This upgrade idea may be as obvious as painting the walls, but there are a few things to keep in mind here. Fabric features in a bathroom can include not just towels but also bath mats, window treatments and some shower curtains. (I don't include toilet seat covers in my list, but you may in yours.) You can take a matchy-matchy approach or go for a more dynamic but complementary color mix. Any design can add a lot of pop with little effort. When it comes to linens, don't buy cheap towels. They look cheap, feel cheap, and don't last. If you can't afford good towels for everywhere in the bathroom, splurge on some guest towels, and buy some cheaper sets for your own use.

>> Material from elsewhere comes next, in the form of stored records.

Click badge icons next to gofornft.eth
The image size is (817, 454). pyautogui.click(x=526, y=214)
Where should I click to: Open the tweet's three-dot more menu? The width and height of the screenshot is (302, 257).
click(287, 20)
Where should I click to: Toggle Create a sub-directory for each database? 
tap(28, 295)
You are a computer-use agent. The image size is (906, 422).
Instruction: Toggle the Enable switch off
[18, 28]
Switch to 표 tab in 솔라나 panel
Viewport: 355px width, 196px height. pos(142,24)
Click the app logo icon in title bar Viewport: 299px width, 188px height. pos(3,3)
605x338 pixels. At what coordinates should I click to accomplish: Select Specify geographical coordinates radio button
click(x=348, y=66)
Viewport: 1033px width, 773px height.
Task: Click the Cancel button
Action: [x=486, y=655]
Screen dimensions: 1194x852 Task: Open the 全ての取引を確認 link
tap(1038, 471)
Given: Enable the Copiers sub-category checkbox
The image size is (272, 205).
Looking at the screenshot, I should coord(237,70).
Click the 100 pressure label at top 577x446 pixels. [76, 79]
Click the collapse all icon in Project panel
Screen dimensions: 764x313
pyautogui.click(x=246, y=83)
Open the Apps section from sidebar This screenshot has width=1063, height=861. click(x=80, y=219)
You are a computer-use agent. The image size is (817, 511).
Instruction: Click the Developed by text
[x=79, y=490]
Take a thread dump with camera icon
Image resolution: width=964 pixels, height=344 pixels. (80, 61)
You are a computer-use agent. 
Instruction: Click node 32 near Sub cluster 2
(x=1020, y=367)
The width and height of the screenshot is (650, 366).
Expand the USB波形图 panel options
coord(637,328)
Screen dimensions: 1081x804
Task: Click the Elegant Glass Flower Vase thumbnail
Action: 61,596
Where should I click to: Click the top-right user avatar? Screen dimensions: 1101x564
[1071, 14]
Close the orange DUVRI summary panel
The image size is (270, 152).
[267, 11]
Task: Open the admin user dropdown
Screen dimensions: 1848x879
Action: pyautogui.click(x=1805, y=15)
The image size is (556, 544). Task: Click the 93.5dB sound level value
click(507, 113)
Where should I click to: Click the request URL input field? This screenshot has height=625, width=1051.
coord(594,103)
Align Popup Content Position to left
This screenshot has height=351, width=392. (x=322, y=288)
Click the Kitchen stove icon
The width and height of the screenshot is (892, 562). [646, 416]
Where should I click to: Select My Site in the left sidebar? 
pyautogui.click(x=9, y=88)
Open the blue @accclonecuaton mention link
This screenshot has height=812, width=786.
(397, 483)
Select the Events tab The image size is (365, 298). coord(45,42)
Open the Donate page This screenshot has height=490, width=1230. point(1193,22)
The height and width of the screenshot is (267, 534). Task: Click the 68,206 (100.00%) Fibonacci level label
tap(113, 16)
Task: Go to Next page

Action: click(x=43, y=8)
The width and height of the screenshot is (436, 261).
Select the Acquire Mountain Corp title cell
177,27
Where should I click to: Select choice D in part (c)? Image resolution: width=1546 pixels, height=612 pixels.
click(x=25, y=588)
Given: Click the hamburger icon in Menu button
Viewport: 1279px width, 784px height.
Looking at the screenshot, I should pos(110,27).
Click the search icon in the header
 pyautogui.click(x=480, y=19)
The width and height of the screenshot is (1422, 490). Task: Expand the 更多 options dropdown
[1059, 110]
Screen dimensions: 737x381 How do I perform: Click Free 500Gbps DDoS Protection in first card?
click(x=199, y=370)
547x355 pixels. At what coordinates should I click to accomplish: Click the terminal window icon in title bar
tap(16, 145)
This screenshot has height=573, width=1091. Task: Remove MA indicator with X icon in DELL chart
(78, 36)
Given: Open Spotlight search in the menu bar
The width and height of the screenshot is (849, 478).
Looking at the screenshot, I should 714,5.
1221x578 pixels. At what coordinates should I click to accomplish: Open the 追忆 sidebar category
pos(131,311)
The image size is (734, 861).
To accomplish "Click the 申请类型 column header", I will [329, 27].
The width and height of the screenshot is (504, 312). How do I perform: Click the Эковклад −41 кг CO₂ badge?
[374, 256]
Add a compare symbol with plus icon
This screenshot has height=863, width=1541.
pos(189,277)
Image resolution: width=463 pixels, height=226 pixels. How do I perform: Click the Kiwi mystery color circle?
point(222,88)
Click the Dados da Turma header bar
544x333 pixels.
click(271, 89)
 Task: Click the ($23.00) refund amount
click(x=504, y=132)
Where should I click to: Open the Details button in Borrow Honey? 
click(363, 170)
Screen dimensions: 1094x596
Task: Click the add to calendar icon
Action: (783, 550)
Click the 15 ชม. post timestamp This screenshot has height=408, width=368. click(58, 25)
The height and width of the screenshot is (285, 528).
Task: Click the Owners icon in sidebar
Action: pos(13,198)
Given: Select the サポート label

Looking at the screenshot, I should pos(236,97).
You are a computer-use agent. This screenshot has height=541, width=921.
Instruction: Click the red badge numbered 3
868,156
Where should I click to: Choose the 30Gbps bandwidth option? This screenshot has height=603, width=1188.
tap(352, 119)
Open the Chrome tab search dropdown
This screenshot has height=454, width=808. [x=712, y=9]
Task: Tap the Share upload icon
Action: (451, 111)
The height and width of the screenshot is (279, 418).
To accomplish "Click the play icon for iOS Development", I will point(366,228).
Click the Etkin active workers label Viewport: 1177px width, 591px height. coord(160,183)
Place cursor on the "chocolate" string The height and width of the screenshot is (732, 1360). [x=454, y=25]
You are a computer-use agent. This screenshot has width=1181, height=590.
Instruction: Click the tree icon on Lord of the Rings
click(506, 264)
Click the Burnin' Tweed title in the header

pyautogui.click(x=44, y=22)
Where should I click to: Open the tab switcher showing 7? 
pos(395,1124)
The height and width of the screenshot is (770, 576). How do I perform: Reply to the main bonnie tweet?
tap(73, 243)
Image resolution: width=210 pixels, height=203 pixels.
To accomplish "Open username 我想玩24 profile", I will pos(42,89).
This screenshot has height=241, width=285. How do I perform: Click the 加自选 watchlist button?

That way your bathroom will look nice when it needs to, and you'll be motivated to make more money so you don't have to put up with scratchy towels for the rest of your life (I use scratchy towels, by the way).
New hardware is a super-easy upgrade. Think: towel bars and hooks, toilet-paper holder, cabinet knobs and pulls, showerhead, shower curtain rod…basically anything metal. All hardware should coordinate well with the sink and bath faucets and support the overall decorating scheme.
Adding or replacing light fixtures may seem like a no-brainer, but if that's the case, why are so many bathrooms poorly lighted? Most builders get bathroom lighting completely wrong; they shove in a couple of recessed fixtures over the vanity mirror and call 'er good. But overhead fixtures, especially recessed cans, shadow your face when you look into the mirror. What they're really good at is highlighting male pattern baldness (I speak from experience) and dark roots, so who wants them? The right lighting for vanities is side lights. A nice wall-mounted fixture on each side of the mirror does wonders for your viewing pleasure. You can also go with strip-style lights, if you want to feel like a star.